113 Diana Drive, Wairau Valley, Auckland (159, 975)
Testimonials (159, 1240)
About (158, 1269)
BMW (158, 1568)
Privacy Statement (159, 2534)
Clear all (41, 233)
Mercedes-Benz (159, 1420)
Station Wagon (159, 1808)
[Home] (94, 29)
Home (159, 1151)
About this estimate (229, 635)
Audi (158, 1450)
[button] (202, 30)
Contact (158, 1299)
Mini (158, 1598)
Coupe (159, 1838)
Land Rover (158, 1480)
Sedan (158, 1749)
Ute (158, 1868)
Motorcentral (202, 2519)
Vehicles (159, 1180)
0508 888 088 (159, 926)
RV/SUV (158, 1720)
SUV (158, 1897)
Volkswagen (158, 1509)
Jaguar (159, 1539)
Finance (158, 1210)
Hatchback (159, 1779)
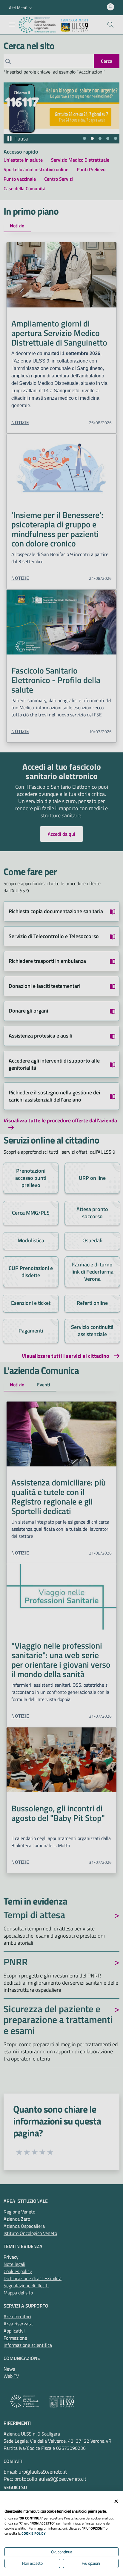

+-------+

DESCRIPTION OF THE TASK: The lines to copy run from the first line of the entries to the line containing "Volkswagen (158, 1509)"; copy them exactly and output nothing else.

EXPECTED OUTPUT:
113 Diana Drive, Wairau Valley, Auckland (159, 975)
Testimonials (159, 1240)
About (158, 1269)
BMW (158, 1568)
Privacy Statement (159, 2534)
Clear all (41, 233)
Mercedes-Benz (159, 1420)
Station Wagon (159, 1808)
[Home] (94, 29)
Home (159, 1151)
About this estimate (229, 635)
Audi (158, 1450)
[button] (202, 30)
Contact (158, 1299)
Mini (158, 1598)
Coupe (159, 1838)
Land Rover (158, 1480)
Sedan (158, 1749)
Ute (158, 1868)
Motorcentral (202, 2519)
Vehicles (159, 1180)
0508 888 088 (159, 926)
RV/SUV (158, 1720)
SUV (158, 1897)
Volkswagen (158, 1509)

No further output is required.